*** Provided passage ***

Coefficient of Determination Calculator (R-squared)
Measure how well your regression model explains the variation in your data.
📖 What is R² (Coefficient of Determination)?
The coefficient of determination, denoted R², is the proportion of variance in the dependent variable (Y) that is predictable from the independent variable(s) (X). It is one of the most widely used statistics in regression analysis, providing an intuitive measure of how well the model fits the data.
R² ranges from 0 to 1 for ordinary linear regression with an intercept. An R² of 0 means the model explains none of the variability - you would do just as well by predicting ȳ (the mean) for every observation. An R² of 1 means the model explains all the variability - every data point lies exactly on the regression line.
R² is calculated from the sum-of-squares decomposition. The total variance (SS_tot) is split into explained variance (SS_reg) and unexplained variance (SS_res): SS_tot = SS_reg + SS_res. R² = SS_reg/SS_tot = 1 − SS_res/SS_tot.
For simple linear regression (one predictor), R² equals the square of the Pearson correlation coefficient r: R² = r². For multiple regression, R² is the squared multiple correlation coefficient and cannot be computed from a single pairwise r.
📐 Formulas
SS_tot = Σ(yᵢ − ȳ)² (total sum of squares)
SS_res = Σ(yᵢ − ŷᵢ)² (residual sum of squares)
SS_reg = Σ(ŷᵢ − ȳ)² = SS_tot − SS_res (regression sum of squares)

***

• Problem set:
1. Using the R-squared calculator page, decide whether each statement agrees with it, answering yes or no and quoting the deciding words. (a) An R² of 0 means every data point lies exactly on the regression line. (b) For multiple regression, R² can be computed from a single pairwise r. (c) The total sum of squares equals the regression sum of squares plus the residual sum of squares.
2. Extend the R-squared calculator page from its last formula line, writing the next part in the same style.

*** Material shown ***

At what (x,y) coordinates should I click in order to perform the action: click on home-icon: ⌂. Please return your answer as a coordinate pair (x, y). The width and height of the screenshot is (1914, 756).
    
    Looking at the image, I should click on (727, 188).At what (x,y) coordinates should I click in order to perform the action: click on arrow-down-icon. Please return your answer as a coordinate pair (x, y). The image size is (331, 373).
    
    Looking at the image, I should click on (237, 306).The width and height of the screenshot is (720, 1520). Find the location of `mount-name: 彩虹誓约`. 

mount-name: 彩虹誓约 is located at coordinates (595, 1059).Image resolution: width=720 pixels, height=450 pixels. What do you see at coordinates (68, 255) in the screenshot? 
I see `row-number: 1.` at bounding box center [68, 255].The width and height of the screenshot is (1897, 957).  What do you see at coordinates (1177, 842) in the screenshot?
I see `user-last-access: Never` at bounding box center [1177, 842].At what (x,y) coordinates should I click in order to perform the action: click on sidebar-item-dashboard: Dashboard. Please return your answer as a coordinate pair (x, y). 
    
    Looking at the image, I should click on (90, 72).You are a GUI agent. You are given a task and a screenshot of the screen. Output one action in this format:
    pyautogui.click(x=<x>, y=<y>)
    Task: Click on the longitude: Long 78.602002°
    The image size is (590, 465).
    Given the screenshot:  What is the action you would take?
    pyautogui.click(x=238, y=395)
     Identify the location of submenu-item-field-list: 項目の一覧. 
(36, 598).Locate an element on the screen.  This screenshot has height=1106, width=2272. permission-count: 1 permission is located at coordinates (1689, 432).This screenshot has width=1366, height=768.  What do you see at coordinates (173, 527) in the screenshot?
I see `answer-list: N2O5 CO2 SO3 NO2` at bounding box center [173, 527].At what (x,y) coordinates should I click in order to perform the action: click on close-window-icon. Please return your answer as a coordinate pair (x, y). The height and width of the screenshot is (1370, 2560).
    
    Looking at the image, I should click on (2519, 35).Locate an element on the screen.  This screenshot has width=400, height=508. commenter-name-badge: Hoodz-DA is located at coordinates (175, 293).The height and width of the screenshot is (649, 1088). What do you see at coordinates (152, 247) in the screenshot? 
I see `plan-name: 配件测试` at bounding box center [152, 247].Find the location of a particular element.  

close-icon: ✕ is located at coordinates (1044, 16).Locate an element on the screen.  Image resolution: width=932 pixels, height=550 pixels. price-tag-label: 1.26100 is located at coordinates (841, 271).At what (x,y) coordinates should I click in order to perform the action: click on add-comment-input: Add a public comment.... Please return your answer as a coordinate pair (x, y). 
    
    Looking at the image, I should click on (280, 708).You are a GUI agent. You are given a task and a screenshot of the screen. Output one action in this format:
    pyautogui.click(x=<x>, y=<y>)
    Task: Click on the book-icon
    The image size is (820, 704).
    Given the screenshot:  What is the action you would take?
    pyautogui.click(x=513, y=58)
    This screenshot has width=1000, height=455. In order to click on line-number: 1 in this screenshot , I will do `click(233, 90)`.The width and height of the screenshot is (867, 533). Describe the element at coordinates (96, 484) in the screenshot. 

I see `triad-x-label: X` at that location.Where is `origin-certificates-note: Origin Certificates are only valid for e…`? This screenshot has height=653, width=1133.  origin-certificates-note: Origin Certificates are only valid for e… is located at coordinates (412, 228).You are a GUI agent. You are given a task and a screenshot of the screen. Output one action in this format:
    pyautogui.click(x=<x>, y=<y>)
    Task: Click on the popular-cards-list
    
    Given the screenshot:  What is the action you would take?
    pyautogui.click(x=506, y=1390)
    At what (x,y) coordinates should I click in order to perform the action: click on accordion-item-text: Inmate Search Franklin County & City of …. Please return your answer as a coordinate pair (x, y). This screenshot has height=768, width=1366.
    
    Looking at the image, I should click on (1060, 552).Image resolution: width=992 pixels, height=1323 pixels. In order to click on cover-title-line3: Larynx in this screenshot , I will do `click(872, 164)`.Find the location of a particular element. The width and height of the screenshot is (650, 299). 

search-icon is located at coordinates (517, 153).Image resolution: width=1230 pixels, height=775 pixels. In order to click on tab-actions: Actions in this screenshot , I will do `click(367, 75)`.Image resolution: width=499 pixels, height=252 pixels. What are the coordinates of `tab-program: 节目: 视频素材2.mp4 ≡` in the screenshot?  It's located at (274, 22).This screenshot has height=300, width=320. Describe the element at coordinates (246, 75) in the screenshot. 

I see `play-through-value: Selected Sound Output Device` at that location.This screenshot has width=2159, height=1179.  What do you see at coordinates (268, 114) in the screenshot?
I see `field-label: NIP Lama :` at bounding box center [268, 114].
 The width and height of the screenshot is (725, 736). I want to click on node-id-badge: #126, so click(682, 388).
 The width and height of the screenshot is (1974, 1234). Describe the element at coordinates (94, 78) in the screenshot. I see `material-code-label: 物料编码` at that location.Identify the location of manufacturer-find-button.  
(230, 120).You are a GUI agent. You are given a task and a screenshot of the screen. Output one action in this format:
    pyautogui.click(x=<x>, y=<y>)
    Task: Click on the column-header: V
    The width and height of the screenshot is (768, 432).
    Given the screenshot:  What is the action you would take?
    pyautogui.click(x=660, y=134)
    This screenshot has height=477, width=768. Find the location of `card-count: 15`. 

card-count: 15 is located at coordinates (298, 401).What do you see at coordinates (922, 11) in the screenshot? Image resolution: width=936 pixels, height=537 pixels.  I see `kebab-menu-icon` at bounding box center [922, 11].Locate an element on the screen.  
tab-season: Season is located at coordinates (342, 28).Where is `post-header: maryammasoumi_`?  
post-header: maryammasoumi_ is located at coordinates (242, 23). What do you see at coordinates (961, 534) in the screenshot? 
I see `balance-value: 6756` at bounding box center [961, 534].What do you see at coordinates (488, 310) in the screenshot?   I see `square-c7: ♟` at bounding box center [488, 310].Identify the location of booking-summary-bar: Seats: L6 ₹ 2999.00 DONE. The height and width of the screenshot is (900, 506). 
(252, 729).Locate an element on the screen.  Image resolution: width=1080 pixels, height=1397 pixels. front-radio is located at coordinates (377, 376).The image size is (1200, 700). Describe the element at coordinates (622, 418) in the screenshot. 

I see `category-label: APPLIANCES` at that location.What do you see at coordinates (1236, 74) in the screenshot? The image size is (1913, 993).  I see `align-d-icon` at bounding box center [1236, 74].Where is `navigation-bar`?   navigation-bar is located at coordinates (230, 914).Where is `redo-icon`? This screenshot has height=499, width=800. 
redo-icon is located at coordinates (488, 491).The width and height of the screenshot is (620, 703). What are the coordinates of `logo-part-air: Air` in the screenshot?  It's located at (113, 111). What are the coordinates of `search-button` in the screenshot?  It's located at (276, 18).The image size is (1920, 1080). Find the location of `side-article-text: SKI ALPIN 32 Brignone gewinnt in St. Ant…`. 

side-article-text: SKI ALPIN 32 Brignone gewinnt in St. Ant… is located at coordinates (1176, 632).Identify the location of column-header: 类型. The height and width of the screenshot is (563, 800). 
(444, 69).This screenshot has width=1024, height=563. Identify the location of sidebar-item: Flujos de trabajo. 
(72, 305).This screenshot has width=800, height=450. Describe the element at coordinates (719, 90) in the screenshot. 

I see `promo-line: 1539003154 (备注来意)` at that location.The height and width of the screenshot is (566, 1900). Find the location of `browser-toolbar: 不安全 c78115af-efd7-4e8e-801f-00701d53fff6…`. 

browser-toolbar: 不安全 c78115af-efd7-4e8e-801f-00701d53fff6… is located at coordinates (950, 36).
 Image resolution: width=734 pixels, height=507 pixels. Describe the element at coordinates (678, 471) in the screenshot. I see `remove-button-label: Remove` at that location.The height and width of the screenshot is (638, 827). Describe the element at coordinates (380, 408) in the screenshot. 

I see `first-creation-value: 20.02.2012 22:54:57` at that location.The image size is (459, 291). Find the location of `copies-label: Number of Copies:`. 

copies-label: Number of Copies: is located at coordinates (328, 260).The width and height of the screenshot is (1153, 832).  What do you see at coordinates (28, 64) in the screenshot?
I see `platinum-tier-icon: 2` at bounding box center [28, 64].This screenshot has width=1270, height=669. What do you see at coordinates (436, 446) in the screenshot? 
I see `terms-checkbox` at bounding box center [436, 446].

***

• Solved problems:
1.
(a) No: "An R² of 0 means the model explains none of the variability"
(b) No: "cannot be computed from a single pairwise r"
(c) Yes: "SS_tot = SS_reg + SS_res"

2.
From r: R² = r² (simple linear regression only)
Adjusted R²: R²_adj = 1 − [(1−R²)(n−1) / (n−k−1)]
where n = sample size, k = number of predictors (independent variables)
F-statistic from R²: F = [R²/k] / [(1−R²)/(n−k−1)] - tests overall model significance
📖 How to Use This Calculator
📝 Example Calculations
Example 1 - From Data
X: 1,2,3,4,5. Y: 2,4,5,4,5. ȳ = 4. SS_tot = 6. After regression: SS_res = 2.0. R² = 1 − 2/6 = 0.667
The linear model explains 66.7% of Y's variance.
Example 2 - From Correlation
r = 0.95. R² = 0.95² = 0.9025. The predictor explains 90.25% of the variance in Y.
Example 3 - Adjusted R² (Multiple Regression)
R² = 0.82, n = 30, k = 5 predictors. Adj R² = 1 − (1−0.82)×29/24 = 1 − 0.18×1.208 = 1 − 0.2175 = 0.782
Adjusted R² is lower - penalises for 5 predictors.
Example 4 - Poor vs Good Fit Comparison
Model A: R² = 0.95. Model B (adds 3 noisy predictors): R² = 0.96, Adj R² = 0.93. Adjusted R² reveals that the extra predictors added little value.